AWB Company - Problems Analysis & Suggested Remedial Actions



AWB Company - Problems Analysis & Remedial Actions

Introduction

The AWB Company is a multinational company and deals in cosmetic products. It is operating in various countries such as in Thailand, Singapore, China, etc. It has undergone the corporate restructuring recently i.e. restructuring the strategic business units. The restructuring involved changing in the costing and incentive structure that was previously practiced in the organization and change in the responsibilities owing towards Managing Directors of the business units.

Because of the strategic decision taken by the firm, it has given rise to certain concerns or problems. Identification of the problems and remedies are suggested, based on the limited knowledge and text is the aim of the assignment.

Problem Number 01

Problem Identification

The conflict of interest between the roles and responsibilities assigned to the marketing manager and the production manager of the business unit.

Problem Analysis

Under the new restructuring model, three subunits of the business are dedicated towards the responsibility of the production. The department is led by the production managers in order to manufacture the products. However, Managing Directors of these strategic business units are allowed to play a strategic and decision making role in the production as well as marketing too. Marketing managers are the one that are responsible for the marketing of the products and thereby, bolstering the sales of the unit through utilizing appropriate marketing tools and tactics. Production managers are responsible for the manufacturing of the products.

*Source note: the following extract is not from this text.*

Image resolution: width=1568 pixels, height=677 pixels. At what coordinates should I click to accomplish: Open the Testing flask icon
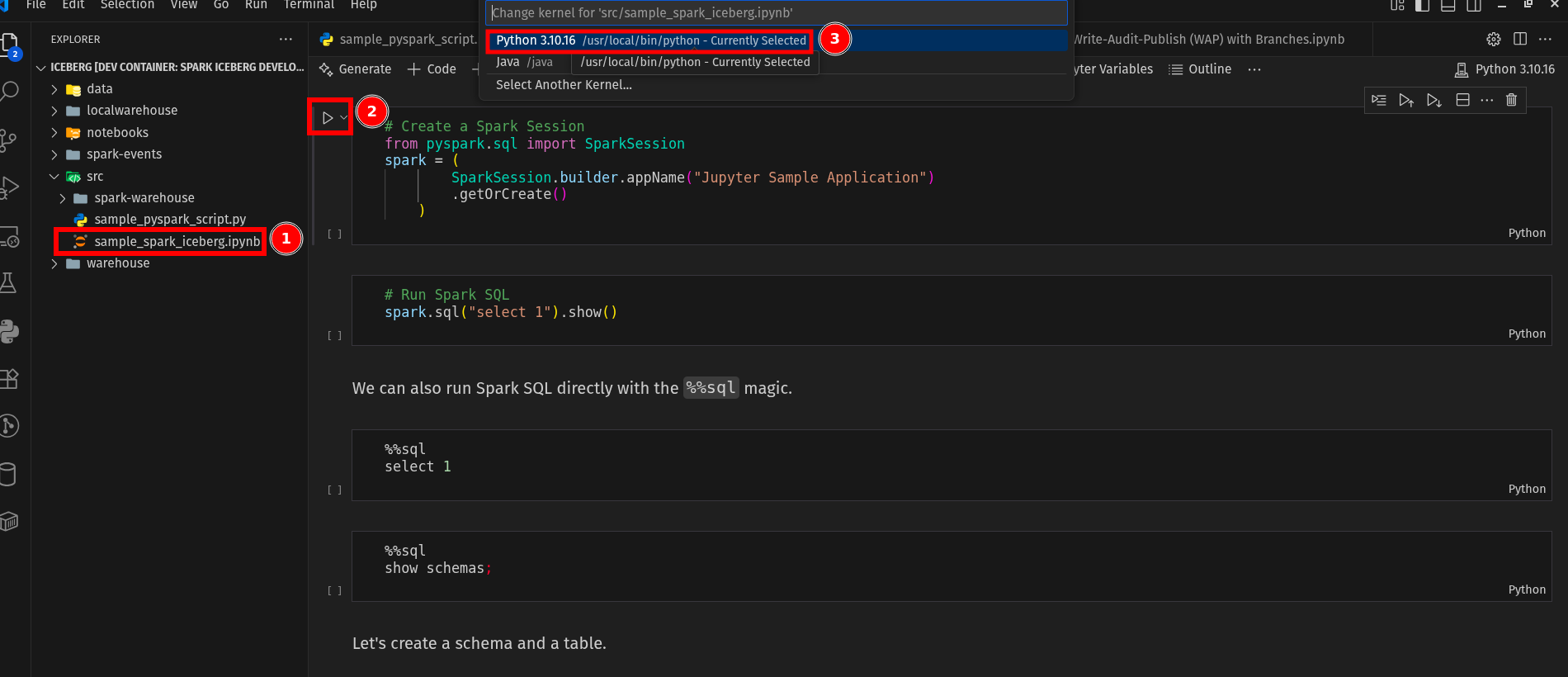(10, 283)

There is a certain problem in such structuring i.e. marketing managers can influence the activity of the production managers. Marketing manager's decision to cherry pick the inventory and slow moving items can render the increment in the scrap and obsolete inventory. The cost associated to the inventory produced is charged to the manufacturing profit and production manager's reward system is associated with it. Such an influential ability of the marketing managers can hinder the rewards of the production managers because of the inter-twined responsibilities.

Suggested Remedy

Organization structures are most important to its performance and position in the industry. Business units play a crucial role in the business success and future viability (Ireland et. al, 2011). Disciplines such as management and various others have highlighted the role business units are playing and benefiting themselves through the virtue of working cohesively and aligning themselves with the objectives, mission and vision of the organization.

As a part of the management team, I can provide a solution to the problem by apportioning appropriate responsibilities to the marketing and production managers through responsibility centres. Responsibility centres are the segregated units of the organization with the domain of certain responsibilities or set of activities assigned to it (Horngren et. al, 2012). Devising appropriate cost, revenue, profit and investment centres will help in solving the problem. Responsibility accounting i.e. a system responsible for the planning, activities, budgets and actual outcomes of a responsibility centre (Horngren et. al, 2012), can help in the alleviation of the ...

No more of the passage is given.